*** Opening Data section ***

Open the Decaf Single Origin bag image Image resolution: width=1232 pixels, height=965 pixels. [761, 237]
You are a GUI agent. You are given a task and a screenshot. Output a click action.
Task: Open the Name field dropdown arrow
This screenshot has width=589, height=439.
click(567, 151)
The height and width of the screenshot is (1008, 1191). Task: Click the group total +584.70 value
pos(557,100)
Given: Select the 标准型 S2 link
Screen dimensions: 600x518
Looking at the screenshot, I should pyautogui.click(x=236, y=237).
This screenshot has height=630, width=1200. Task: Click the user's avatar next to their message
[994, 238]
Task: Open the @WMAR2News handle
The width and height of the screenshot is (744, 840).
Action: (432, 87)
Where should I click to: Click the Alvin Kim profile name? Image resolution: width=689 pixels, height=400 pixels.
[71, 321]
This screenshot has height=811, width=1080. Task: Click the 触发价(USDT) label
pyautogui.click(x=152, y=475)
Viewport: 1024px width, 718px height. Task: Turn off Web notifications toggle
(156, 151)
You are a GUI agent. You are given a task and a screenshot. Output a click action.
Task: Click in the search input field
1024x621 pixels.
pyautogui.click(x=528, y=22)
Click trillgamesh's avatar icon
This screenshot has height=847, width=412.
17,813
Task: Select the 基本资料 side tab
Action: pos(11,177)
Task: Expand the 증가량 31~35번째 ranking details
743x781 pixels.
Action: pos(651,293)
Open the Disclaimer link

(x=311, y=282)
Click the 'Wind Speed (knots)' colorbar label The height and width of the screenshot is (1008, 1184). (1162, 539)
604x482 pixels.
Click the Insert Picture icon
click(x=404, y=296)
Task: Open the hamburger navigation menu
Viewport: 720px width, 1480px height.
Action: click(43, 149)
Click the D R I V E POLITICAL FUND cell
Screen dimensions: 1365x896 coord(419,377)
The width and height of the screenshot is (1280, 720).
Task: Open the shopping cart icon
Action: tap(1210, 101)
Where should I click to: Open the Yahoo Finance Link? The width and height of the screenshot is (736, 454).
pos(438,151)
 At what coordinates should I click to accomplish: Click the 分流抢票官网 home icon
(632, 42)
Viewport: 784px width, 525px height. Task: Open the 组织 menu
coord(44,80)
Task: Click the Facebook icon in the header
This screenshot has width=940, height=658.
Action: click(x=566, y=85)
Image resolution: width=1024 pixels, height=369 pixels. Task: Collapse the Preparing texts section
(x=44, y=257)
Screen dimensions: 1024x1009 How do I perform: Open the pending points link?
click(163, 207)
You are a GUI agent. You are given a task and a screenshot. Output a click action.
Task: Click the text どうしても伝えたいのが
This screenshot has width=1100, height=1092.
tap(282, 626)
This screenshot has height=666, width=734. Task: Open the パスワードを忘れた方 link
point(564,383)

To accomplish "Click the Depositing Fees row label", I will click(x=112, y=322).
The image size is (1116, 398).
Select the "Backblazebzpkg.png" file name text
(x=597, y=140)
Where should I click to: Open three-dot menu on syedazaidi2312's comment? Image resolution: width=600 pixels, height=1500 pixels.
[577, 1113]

*** Closing Data section ***

■ **What you are asked to do**: Each record above needs to be reproduced exactly as written.

■ **Finished task**:
Open the Decaf Single Origin bag image Image resolution: width=1232 pixels, height=965 pixels. [761, 237]
You are a GUI agent. You are given a task and a screenshot. Output a click action.
Task: Open the Name field dropdown arrow
This screenshot has width=589, height=439.
click(567, 151)
The height and width of the screenshot is (1008, 1191). Task: Click the group total +584.70 value
pos(557,100)
Given: Select the 标准型 S2 link
Screen dimensions: 600x518
Looking at the screenshot, I should pyautogui.click(x=236, y=237).
This screenshot has height=630, width=1200. Task: Click the user's avatar next to their message
[994, 238]
Task: Open the @WMAR2News handle
The width and height of the screenshot is (744, 840).
Action: (432, 87)
Where should I click to: Click the Alvin Kim profile name? Image resolution: width=689 pixels, height=400 pixels.
[71, 321]
This screenshot has height=811, width=1080. Task: Click the 触发价(USDT) label
pyautogui.click(x=152, y=475)
Viewport: 1024px width, 718px height. Task: Turn off Web notifications toggle
(156, 151)
You are a GUI agent. You are given a task and a screenshot. Output a click action.
Task: Click in the search input field
1024x621 pixels.
pyautogui.click(x=528, y=22)
Click trillgamesh's avatar icon
This screenshot has height=847, width=412.
17,813
Task: Select the 基本资料 side tab
Action: pos(11,177)
Task: Expand the 증가량 31~35번째 ranking details
743x781 pixels.
Action: pos(651,293)
Open the Disclaimer link

(x=311, y=282)
Click the 'Wind Speed (knots)' colorbar label The height and width of the screenshot is (1008, 1184). (1162, 539)
604x482 pixels.
Click the Insert Picture icon
click(x=404, y=296)
Task: Open the hamburger navigation menu
Viewport: 720px width, 1480px height.
Action: click(43, 149)
Click the D R I V E POLITICAL FUND cell
Screen dimensions: 1365x896 coord(419,377)
The width and height of the screenshot is (1280, 720).
Task: Open the shopping cart icon
Action: tap(1210, 101)
Where should I click to: Open the Yahoo Finance Link? The width and height of the screenshot is (736, 454).
pos(438,151)
 At what coordinates should I click to accomplish: Click the 分流抢票官网 home icon
(632, 42)
Viewport: 784px width, 525px height. Task: Open the 组织 menu
coord(44,80)
Task: Click the Facebook icon in the header
This screenshot has width=940, height=658.
Action: click(x=566, y=85)
Image resolution: width=1024 pixels, height=369 pixels. Task: Collapse the Preparing texts section
(x=44, y=257)
Screen dimensions: 1024x1009 How do I perform: Open the pending points link?
click(163, 207)
You are a GUI agent. You are given a task and a screenshot. Output a click action.
Task: Click the text どうしても伝えたいのが
This screenshot has width=1100, height=1092.
tap(282, 626)
This screenshot has height=666, width=734. Task: Open the パスワードを忘れた方 link
point(564,383)

To accomplish "Click the Depositing Fees row label", I will click(x=112, y=322).
The image size is (1116, 398).
Select the "Backblazebzpkg.png" file name text
(x=597, y=140)
Where should I click to: Open three-dot menu on syedazaidi2312's comment? Image resolution: width=600 pixels, height=1500 pixels.
[577, 1113]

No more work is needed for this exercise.